ACTION ITEM: If a picture appears in the records, leave it out and transcribe the rest exactly.

TASK INPUT:
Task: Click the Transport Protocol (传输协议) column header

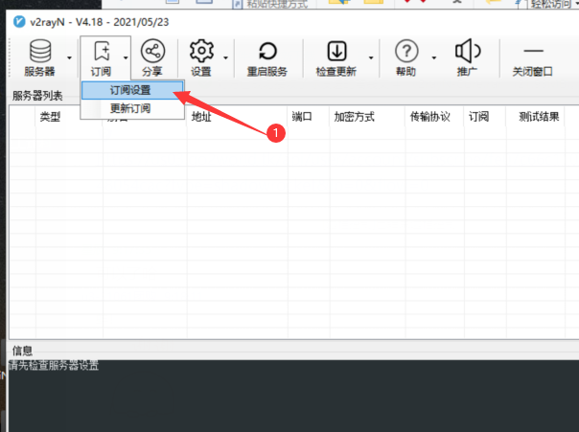Action: [429, 117]
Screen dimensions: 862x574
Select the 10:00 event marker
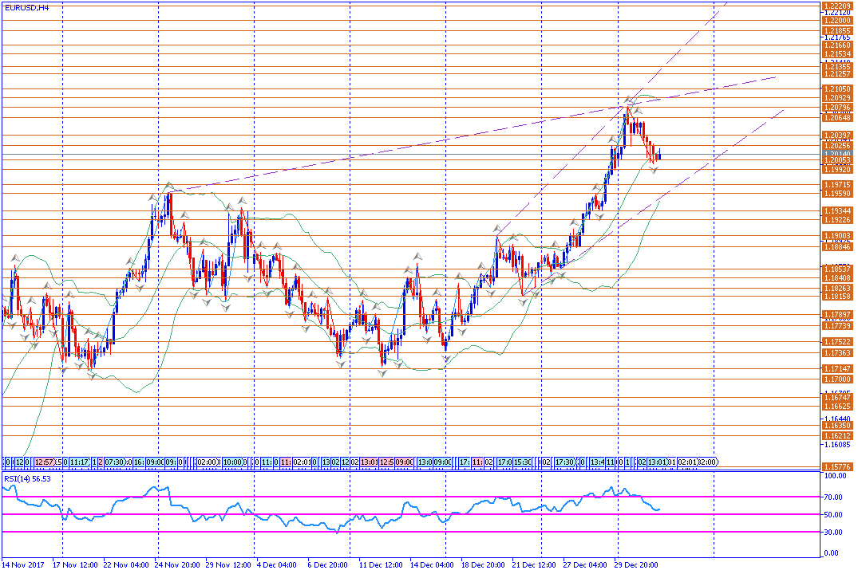point(232,462)
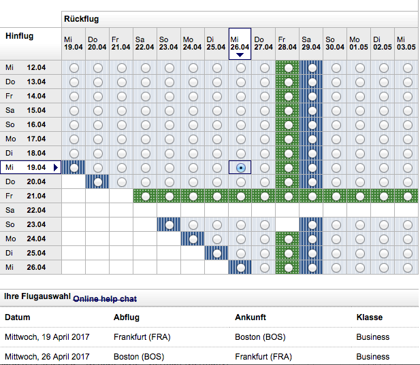Click the down arrow under Mi 26.04 header
420x365 pixels.
(240, 56)
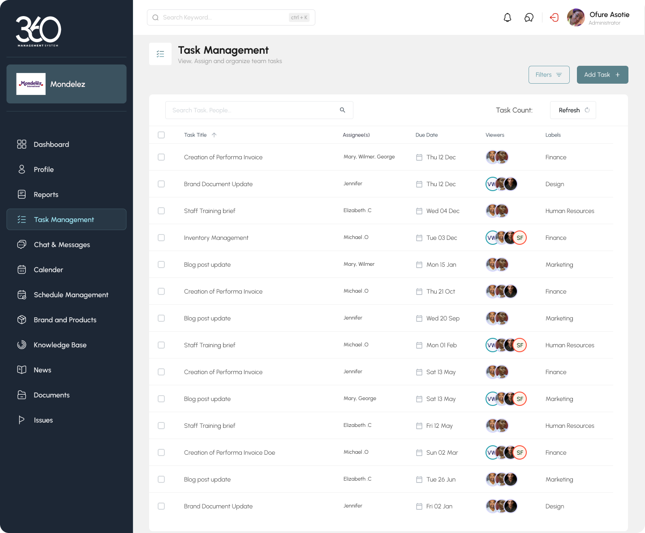Click the search magnifier in task search
The width and height of the screenshot is (645, 533).
(342, 110)
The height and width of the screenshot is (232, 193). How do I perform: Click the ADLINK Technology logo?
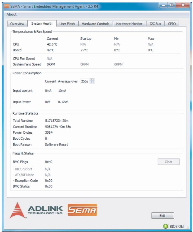pyautogui.click(x=36, y=211)

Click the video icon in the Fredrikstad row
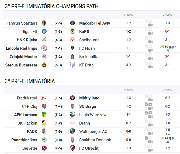tap(150, 100)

TASK ANSWER:
Task: Click the Transport Protocol (传输协议) column header

Action: [429, 117]
Screen dimensions: 862x574
Select the 10:00 event marker
point(232,462)
Click the down arrow under Mi 26.04 header
420x365 pixels.
(240, 56)
Click the search magnifier in task search
The width and height of the screenshot is (645, 533).
(342, 110)
The height and width of the screenshot is (232, 193). How do I perform: Click the ADLINK Technology logo?
pyautogui.click(x=36, y=211)

Click the video icon in the Fredrikstad row
tap(150, 100)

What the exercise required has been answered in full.